** EXERCISE PROMPT **
Scan the listing below for the word "Engagement" and copy every line that has it.

** GIVEN RECORDS **
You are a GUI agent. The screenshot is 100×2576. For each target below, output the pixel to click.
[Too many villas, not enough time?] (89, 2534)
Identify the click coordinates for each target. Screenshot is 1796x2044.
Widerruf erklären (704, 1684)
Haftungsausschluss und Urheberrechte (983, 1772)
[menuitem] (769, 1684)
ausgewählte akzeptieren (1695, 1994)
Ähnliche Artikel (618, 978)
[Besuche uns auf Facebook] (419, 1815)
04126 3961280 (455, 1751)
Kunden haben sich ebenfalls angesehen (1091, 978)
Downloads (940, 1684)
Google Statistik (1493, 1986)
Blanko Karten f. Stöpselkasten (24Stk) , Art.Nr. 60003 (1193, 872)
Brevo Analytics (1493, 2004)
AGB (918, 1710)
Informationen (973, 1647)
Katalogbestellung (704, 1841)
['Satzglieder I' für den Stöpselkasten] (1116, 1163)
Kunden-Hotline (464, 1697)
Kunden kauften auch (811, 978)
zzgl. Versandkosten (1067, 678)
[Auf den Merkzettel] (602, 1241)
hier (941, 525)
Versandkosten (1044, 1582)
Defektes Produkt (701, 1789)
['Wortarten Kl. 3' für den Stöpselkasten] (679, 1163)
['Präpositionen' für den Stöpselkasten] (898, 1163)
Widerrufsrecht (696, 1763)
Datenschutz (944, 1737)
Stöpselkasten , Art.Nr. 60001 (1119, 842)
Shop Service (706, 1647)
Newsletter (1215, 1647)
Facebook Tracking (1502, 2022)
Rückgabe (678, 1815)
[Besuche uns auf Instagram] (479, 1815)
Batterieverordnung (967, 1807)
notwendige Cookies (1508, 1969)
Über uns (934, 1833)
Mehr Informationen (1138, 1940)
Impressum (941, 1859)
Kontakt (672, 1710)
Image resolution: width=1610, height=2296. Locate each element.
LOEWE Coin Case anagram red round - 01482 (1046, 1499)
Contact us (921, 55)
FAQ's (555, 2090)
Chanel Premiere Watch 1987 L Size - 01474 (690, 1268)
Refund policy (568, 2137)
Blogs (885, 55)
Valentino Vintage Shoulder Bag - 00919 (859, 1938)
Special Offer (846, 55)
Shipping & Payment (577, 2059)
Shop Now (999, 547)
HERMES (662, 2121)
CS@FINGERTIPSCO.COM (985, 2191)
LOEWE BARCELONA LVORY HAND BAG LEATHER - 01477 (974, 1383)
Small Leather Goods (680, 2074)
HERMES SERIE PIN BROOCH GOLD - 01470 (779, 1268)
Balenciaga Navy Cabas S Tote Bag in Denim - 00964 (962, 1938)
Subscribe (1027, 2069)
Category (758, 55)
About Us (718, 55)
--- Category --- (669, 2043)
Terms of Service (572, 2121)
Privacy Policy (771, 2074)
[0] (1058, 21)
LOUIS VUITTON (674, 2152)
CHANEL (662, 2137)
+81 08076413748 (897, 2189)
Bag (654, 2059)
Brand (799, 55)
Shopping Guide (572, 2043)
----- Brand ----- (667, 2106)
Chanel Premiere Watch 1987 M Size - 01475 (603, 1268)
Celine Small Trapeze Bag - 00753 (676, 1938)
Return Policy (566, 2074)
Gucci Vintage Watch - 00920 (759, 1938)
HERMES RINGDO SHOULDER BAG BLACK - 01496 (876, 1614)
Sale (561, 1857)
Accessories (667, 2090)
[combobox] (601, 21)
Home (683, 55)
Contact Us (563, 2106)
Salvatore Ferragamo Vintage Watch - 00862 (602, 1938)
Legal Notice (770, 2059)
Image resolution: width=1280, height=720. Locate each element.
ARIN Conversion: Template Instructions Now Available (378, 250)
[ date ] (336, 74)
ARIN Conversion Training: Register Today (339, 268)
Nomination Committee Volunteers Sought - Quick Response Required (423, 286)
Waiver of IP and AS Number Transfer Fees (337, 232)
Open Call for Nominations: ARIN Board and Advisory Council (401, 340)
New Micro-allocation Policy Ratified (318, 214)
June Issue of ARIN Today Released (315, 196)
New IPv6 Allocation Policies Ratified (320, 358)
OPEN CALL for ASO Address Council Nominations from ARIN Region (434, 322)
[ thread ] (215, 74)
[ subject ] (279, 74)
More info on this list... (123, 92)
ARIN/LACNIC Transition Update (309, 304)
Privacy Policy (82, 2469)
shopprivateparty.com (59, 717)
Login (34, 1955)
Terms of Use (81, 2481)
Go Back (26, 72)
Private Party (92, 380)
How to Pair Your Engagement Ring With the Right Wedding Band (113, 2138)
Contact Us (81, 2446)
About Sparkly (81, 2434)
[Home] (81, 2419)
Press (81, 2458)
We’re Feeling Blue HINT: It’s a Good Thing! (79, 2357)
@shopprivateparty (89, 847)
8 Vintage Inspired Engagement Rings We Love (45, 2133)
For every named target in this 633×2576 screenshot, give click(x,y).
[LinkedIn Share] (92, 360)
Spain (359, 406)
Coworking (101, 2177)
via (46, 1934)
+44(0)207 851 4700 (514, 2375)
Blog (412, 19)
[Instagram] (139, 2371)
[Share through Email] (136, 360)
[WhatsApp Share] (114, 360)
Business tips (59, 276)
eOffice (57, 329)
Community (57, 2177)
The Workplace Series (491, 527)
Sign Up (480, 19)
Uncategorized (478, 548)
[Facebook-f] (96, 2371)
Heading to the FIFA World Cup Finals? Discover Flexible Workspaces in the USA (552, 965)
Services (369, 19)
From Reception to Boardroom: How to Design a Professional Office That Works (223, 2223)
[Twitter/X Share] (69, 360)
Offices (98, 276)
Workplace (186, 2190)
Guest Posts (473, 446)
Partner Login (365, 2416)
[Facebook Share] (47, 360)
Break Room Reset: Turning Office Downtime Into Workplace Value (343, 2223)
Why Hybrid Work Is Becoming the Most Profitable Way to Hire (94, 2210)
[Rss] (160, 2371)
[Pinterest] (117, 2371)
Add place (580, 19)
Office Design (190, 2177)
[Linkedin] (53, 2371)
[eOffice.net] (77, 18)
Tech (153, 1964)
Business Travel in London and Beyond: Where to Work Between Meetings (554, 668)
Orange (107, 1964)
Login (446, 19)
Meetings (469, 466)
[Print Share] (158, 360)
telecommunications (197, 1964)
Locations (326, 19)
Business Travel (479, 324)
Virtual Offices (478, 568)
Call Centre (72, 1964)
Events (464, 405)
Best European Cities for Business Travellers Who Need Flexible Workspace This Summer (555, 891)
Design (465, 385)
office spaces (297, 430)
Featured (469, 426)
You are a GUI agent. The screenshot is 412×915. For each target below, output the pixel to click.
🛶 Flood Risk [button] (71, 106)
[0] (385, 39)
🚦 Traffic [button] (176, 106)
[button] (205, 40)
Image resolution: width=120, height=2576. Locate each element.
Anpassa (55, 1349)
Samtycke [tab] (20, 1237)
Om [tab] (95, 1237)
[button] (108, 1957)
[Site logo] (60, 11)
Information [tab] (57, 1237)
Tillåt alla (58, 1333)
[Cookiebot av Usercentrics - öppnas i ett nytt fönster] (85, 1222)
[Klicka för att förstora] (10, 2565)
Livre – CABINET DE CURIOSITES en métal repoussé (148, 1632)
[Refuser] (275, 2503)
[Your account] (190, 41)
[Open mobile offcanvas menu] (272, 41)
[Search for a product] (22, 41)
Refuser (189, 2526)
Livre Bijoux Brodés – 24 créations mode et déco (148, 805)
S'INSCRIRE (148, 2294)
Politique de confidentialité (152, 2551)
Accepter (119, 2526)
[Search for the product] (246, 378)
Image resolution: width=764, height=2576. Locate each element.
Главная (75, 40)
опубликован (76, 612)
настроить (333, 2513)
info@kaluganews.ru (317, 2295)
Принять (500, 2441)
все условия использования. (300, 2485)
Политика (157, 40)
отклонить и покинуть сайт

** RESULT **
How to Pair Your Engagement Ring With the Right Wedding Band (113, 2138)
8 Vintage Inspired Engagement Rings We Love (45, 2133)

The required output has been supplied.